There are a variety of buses that go past the museum, but the most convenient way is to get here by tube.

Simply take the tube to any of the 4 major tube stations surrounding the museum (Holborn, Russell Square, Goodge Street, Tottenham Court Road) and then walk to the museum.

This is a very centrally located museum – leave the car or rental car at home.

Opening Hours

The museum is opened from 10am to 5pm every single day, except December 24th, December 25th, or December 26th.

They also have late opening hours on a Friday until 8:30pm.

Is the British Museum Free?


While the British Museum does accept donations when you walk in (not handed to a person, but in a large donation case), it is officially completely free to the public so this is a great thing to do in London on a budget.

What’s at the British Museum?

In general, with a vague name like “The British Museum,” it’s important to know what’s actually here.

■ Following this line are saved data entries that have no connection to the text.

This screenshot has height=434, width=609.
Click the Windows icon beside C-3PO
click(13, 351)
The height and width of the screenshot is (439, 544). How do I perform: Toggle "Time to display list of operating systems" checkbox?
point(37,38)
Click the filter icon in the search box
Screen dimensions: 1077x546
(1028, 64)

The official line is that the museum is all about “cultures around the globe from the dawn of human history to the present.”

So, funnily enough, despite the British in the name, it is a collection of incredible artifacts that (controversially or not) currently belong to Britain, NOT a museum about the history of Britain itself (though of course that is a part of it).

So we’re talking everything from Egyptian mummies to Greek acropolis ruins to paintings to pottery to ancient currency and more.

Also, the interior of this museum has to be seen to be believed.

Sometimes I just go into the museum to do some work at one of the long tables here or to bring a book – that’s how relaxing I find it!

What to See at the British Museum: Highlights of the British Museum

Want some tips for visiting the British Museum?

There are more than 60 galleries at the British Museum, featuring everything from scrolls to Roman ruins to African pottery to Mexican sculptures, but for your average London visitor, there are two main famous pieces at the British Museum that you cannot miss.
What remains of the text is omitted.